#### Page text

Friday, April 3, 2015

C is for Culinary skills

My earliest relationship with the kitchen was one of hate. When I was a kid, a yell from the kitchen meant an errand or a chore and I would turn and run in the other direction. My mom eventually figured it out that I hated it and would never ask me to do anything food-related, other than eating it. I was excused from the chopping and the cleaning and my sisters filled in nicely. Instead, I would get all the shopping lists. I still have memories of shopping for vegetables and groceries and coming back with a big bag hanging on the handlebar of my bicycle.

Eventually, I discovered my love of good food, eating it that is. And I remember asking a friend’s mom for the recipe of a tomato chutney that I had absolutely loved at their home. And I came back armed with the recipe. My mom wanted nothing to do with it. She said, if you want to eat it, you’ll have to cook it yourself. With too much pride at stake, I marched into the kitchen portraying a confidence that I didn’t really have (my earlier experiences in the kitchen had been limited to just boiling some water and cooking maggi for a quick snack). But I still managed to follow the instructions for the recipe. I know you’re expecting to hear about the disaster next, but it didn’t happen. The chutney actually turned out pretty well.  And it felt really good to eat something that I had made on my own, not to mention the generous compliments I got at dinner from my family. Now I know that it is really a fool-proof recipe for chutney, but then it really boosted my morale and thus began my journey of culinary adventures.

After that, I started cooking random dishes for dinner and sometimes, when I felt like it,  even a full course meal. I have to mention that my sisters loved it that I was cooking. It just meant that they would get to eat something unusual. So they were all supportive and actually would even help by chopping the vegetables and cleaning  up afterward. I would, of course, get all the credit if the dish turned out well. I remember the one thing that I cooked many a times was butter chicken. Today I can make awesome butter chicken evenif I say so myself. But it is only because my guniea pigs/sisters lapped up every single morsel of the million attempts I made before I perfected the recipe.

And then, I moved  to Singapore. Now I had to cook if I wanted to have a home-cooked meal. And what’s worse was that I had no help whatsoever. I had to start from scratch and actually even clean up after myself. But it was also an exciting time because it meant I could buy stuff for my very own kitchen. I started small. I remember I had one little wok in the beginning and if I was cooking two dishes, I had to cook one, transfer it to a serving bowl/plate and then cook the next one. Slowly, I started investing in my kitchen. But even with fewer utensils I had, my cooking has fed quite a few mouths. Friends used to drop by for a meal and happily agreed to be guinea pigs for any new experiment.

Singapore also exposed me to a variety of cuisines. Until then, my idea to world cuisine had been limited to  Indian-Chinese food and well, pizza! In Singapore, started my journey of experimenting with all kinds of new food and newer ingredients. I started getting addicted to a lot of cooking shows and trying out newer recipes. It was also around this time that I met a bunch of other foodies, Shub, Sayesha and Pizzadude. We’d catch up for a meal or two every week and try different restaurants, not to mention different cuisines. Although we miss Shub now (she  moved far away, breaking all our collective hearts), we still have our brunch/lunch/dinner meetings, wailing babies and jumping toddlers and all. Our potluck meals are great too. We also have cookathons (I just coined that!). We’re all super enthusiastic and I don’t know what is more fun, cooking together or eating the food later!

########

Task statement: Update the cooking post, starting with "And then, I" and going on through "any new experiment.", so that "wok" reads "frying pan". The listing after the cooking post has nothing to do with it.

#### Given material

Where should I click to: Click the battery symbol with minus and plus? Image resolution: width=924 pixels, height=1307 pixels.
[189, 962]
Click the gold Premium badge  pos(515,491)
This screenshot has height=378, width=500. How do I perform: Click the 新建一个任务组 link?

########

Answer for this exercise:
And then, I moved  to Singapore. Now I had to cook if I wanted to have a home-cooked meal. And what’s worse was that I had no help whatsoever. I had to start from scratch and actually even clean up after myself. But it was also an exciting time because it meant I could buy stuff for my very own kitchen. I started small. I remember I had one little frying pan in the beginning and if I was cooking two dishes, I had to cook one, transfer it to a serving bowl/plate and then cook the next one. Slowly, I started investing in my kitchen. But even with fewer utensils I had, my cooking has fed quite a few mouths. Friends used to drop by for a meal and happily agreed to be guinea pigs for any new experiment.